The strength of that prediction is why economists and analysts are once again paying attention to lumber: After nosediving to $383 per thousand board feet by the end of 2022, lumber futures jumped 19% to $454 on Wednesday.
Does the slight increase in lumber prices — which floated between $350 and $550 in the years before the pandemic — just mean that lumber is near? Or does it signal a rebound in the slumping US housing market?
To better understand where the U.S. lumber and housing market could be headed next, fortune reached Dustin Jalbert, senior wood products economist at Fastmarkets.
Here are Jalbert’s five bold predictions about where the lumber market will be next.

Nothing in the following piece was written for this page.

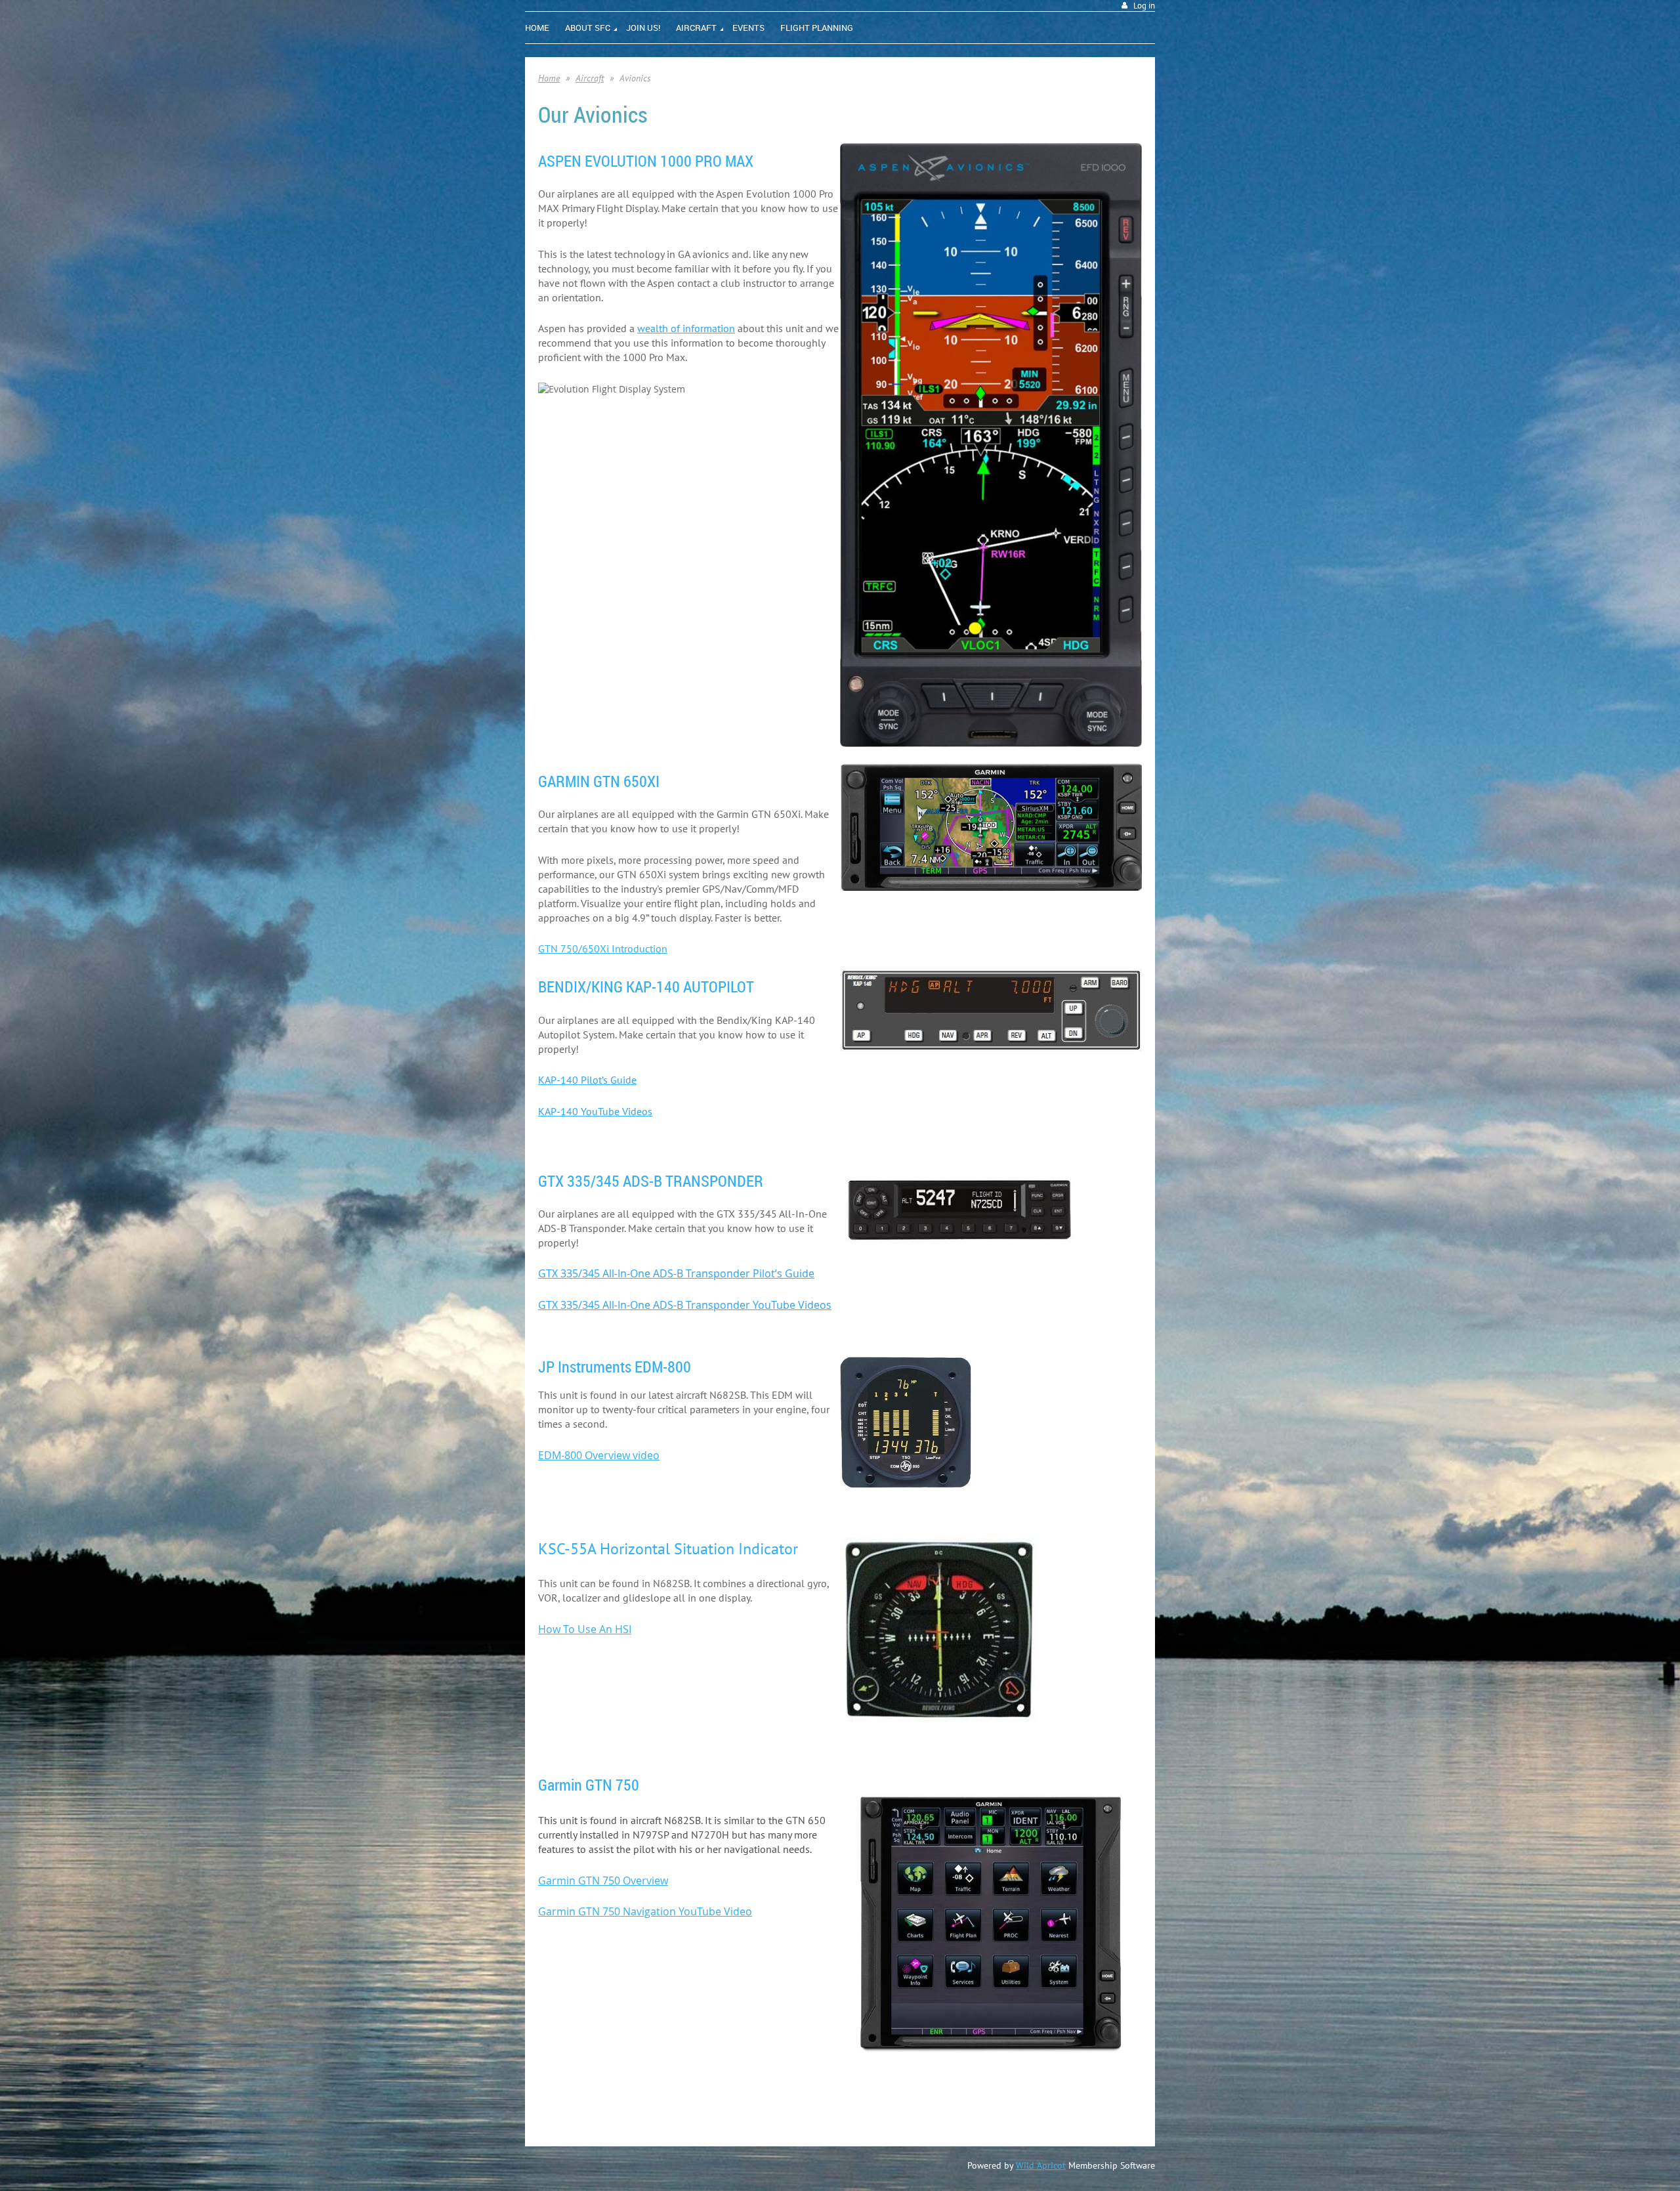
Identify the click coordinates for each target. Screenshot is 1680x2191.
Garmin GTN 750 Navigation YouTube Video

1. US housing began to have more to fall
Jalbert expects U.S. housing to start contracting for the second time this year. The reasoning? New home sales in the U.S. have been off by 20-30% since the beginning of last year due to “decreasing housing affordability,” fueled by high mortgage rates and high home prices. Cooling demand is compounded by the number of homes currently under construction, which creates a “shadow” inventory flow, increasing oversupply and causing housing retreats.
Although it has been predicted that housing starts will decrease this year, the exact difference is different. Jalbert expects housing to decline 13%, which he says leans toward the optimistic side. The outlook is somewhat bleak for single-family homes, which are predicted to decline 16% in 2023 as mortgage rates continue to hover around 6%. However, for multifamily starts, Jalbert predicts a 7% decline this year.
The difference between the two outlooks is based on strong apartment demand that is expected to attract multifamily starting to move forward. But supply chain disruptions, labor shortages, rental growth, and challenging financial conditions will put the same downward pressure on multifamily startups as single-family startups.
2. The demand for wood will decrease again
US wood consumption will decline between 4% and 5% in 2023, Jalbert predicts. They estimate that in 2022, wood consumption will decrease by 1.6% as a result of “a sudden weakness in new house construction activity in the second half of the year and a major correction in do-it-yourself (DIY) wood demand.”
Moving forward, the repair and remodeling market will moderate some loss of demand, while professional remodeling is likely to weaken with the decline in national home prices.
A 4% to 5% decline in wood consumption (or 2.2 billion board feet) would be the largest one-year decline since 2009—a year that saw a decline of 8 billion board feet.
Although the predicted decline will not be catastrophic, it will be a challenge for building materials retailers, wholesalers, and factory operators.
3. Record volatility in timber prices since 2020 has ended
The volatility in timber prices that has plagued the market since 2020 has ended due to a drop in demand, Jalbert suggested. And while lean supplies may drive lumber prices up, they can’t do so without demand — so the record volatility seen since spring 2020 “appears to be in the rearview mirror now.”
4. There are more British Columbia sawmill closures on the horizon
Jalbert expects that “a large part of the industry’s capacity is set to close,” due to weak market conditions and constraints on long-term fiber availability. He expects these indefinite or permanent closures to take effect in Canadian provinces after a few rounds of temporary sawmills. curtailments, coupled with weakening demand and low timber prices.
“This will be a key factor helping to tighten the market, especially in the second half of 2023 when we expect demand to begin to reverse and many production cuts will be felt,” Jalbert wrote.
In total, he expects British Columbia sawmill closures to eliminate 1.5 billion board feet of production capacity.
5. Inflation – and mortgage rates – will fall sharply in 2023
Inflation will decline significantly in the second half of this year, closer to the Federal Reserve’s 2% target, Jalbert predicted. With that, the Fed could choose to stop raising interest rates and thus mortgage rates could fall, thus revitalizing home buying activity.
That, of course, will be welcomed by home builders and wood manufacturers.